▸ **TASKS TO CARRY OUT**
[a] Copy word for word the part of the advice column starting with "Answers are intended" and going on through "and get along.".
[b] Summarize the advice column in two sentences.

1991
Q&A: Questions and Answers
April 1991


“Q&A: Questions and Answers,” New Era, Apr. 1991, 17

Q&A:
Questions and Answers

Answers are intended for help and perspective, not as pronouncements of Church doctrine.

I have two friends who don’t like each other. They expect me to choose sides, but I don’t want to. Is there any way I can make peace between them or at least stay friends with both of them?

New Era

It’s hard when friends have disagreements. It is especially difficult to be caught in the middle, when you really would like everyone to like each other and get along.

You may feel a little sad or even angry that your friends are acting this way. But remember the verse in Proverbs that says, “A friend loveth at all times” (Prov. 17:17). You’ll have to be extra kind and thoughtful as your friends are going through this hard time.

If you want to remain friends with everyone, be strong and insist that you will not choose sides. Tell each of your friends you are going to stay friends no matter what. They may be feeling insecure and might be worried about losing you as a friend as well as the person they are fighting with.

To be a success at staying neutral, you should ask each of your friends not to say anything bad about the other one to you. When they find you will not talk about the other person, then they will know that you are being sincere and are not talking about them either. Realistically, one of your friends may not like this arrangement, but if they choose not to be your friend anymore, it will have to be their choice.

Perhaps after a little while, you can get your friends together to talk about their differences. Maybe they could be friends again once they get over their anger. Maybe you could be the one to break the ice and get things started (see Matt. 5:9 and 3 Ne. 12:9).

It’s too bad when true friendships are ruined. Consider this example: Two close friends had a lot of interests in common. Unfortunately one of their common interests was a boy. One friend got angry because the boy paid more attention to the other one. After that fight, they never had anything more to do with each other. Each one refused to make the first move to apologize, so they avoided each other all through their high school years.

▸ **PROVIDED MATERIAL**
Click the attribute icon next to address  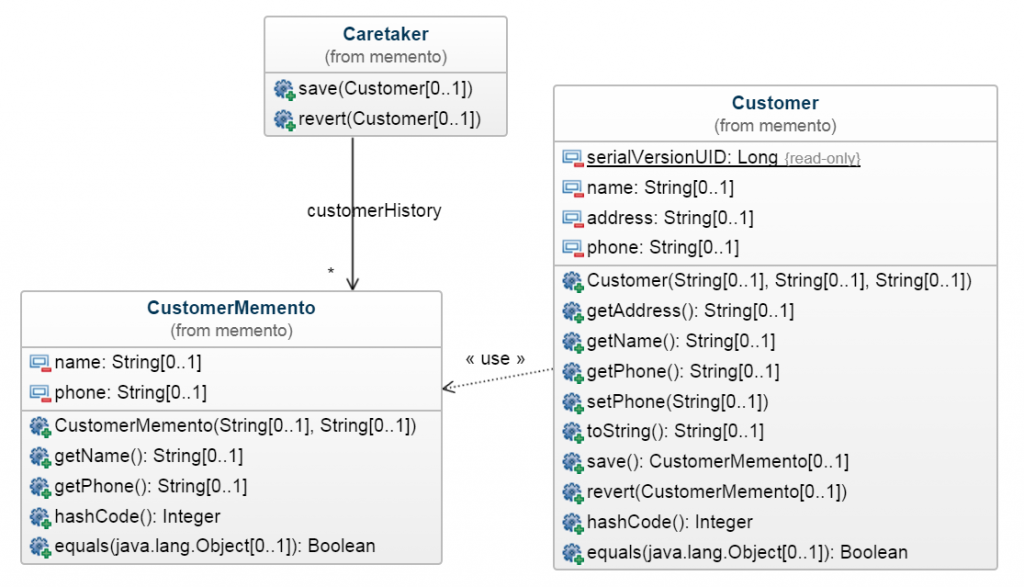coord(573,218)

▸ **RESPONSES**
[a]
Answers are intended for help and perspective, not as pronouncements of Church doctrine.

I have two friends who don’t like each other. They expect me to choose sides, but I don’t want to. Is there any way I can make peace between them or at least stay friends with both of them?

New Era

It’s hard when friends have disagreements. It is especially difficult to be caught in the middle, when you really would like everyone to like each other and get along.

[b] The advice column tells someone caught between two friends who dislike each other to be extra kind, to refuse to take sides, and to ask each friend not to say anything bad about the other. It suggests later bringing the two together to talk about their differences, and it gives the example of two close friends who fought over a boy and then avoided each other all through high school.